Review by Siegmund Levarie in The Musical Quarterly Vol. 64, No. 3 (Jul., 1978), pp. 402-407

There is something very special about this book as regards both method and contents. Scholars in various fields - mathematics, philology, political science, education, philosophy, music - can profit from it significantly and in due time are likely to recognize it as essential to further thought in their respective disciplines. 

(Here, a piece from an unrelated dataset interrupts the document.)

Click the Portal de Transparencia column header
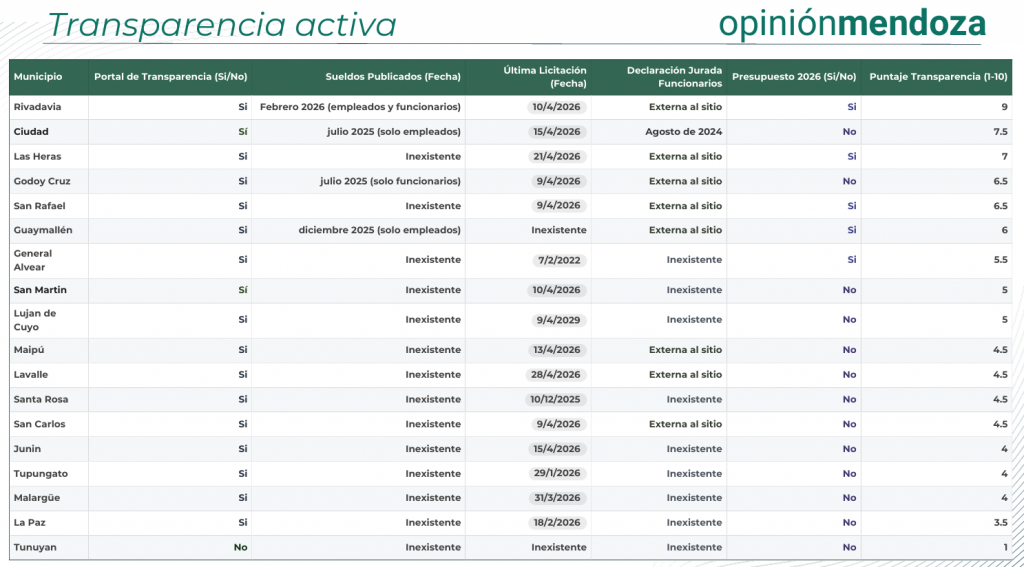Viewport: 1024px width, 567px height. pos(170,77)
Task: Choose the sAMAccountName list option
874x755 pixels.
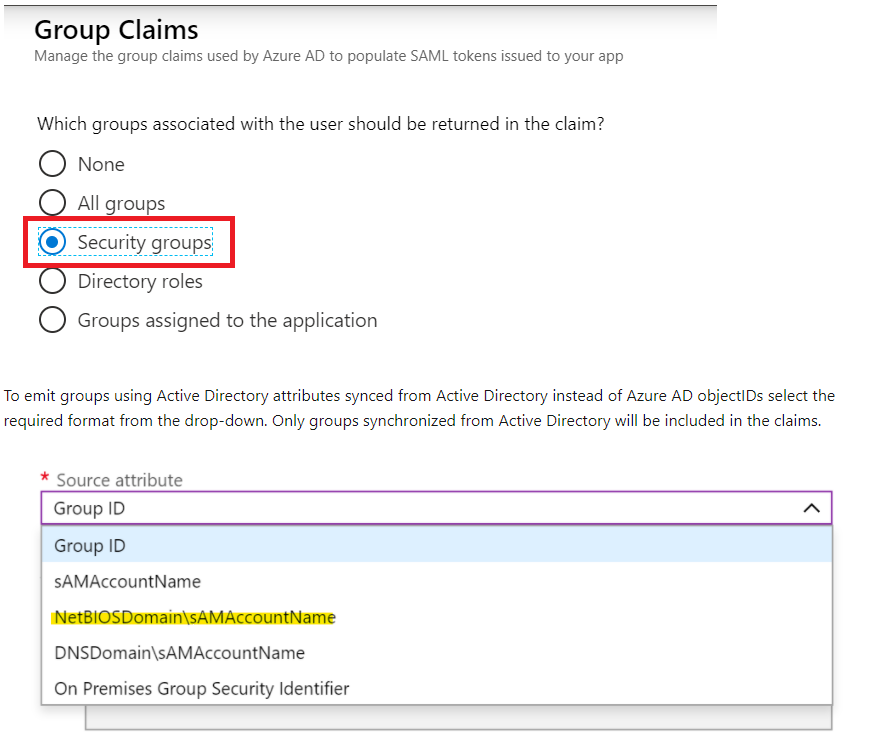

The area is defined, but in no way constricted, by Plato's late dialogues. In dealing ostensibly with moral education and behavior, Plato writes in analogies and metaphors whenever they serve to convey abstract ideas in a concrete way. While thus utilizing images of all kinds (one remembers the dramatic cave), Plato repeatedly declares his preference for musical similes. Music provides him with a perfect model. It operates with both natural forces (the immutable interval relationships) and human artifacts (the conditioned scale selections). It involves the senses (the direct ex­perience of sound) but also the mind (the empirical investigation of pro­portion). It is a quality which nonetheless can be approached mathemat­ically. It is one field of human behavior in which man has succeeded, for better or for worse, in setting up and enjoying an artificial order within a potentially unlimited chaos.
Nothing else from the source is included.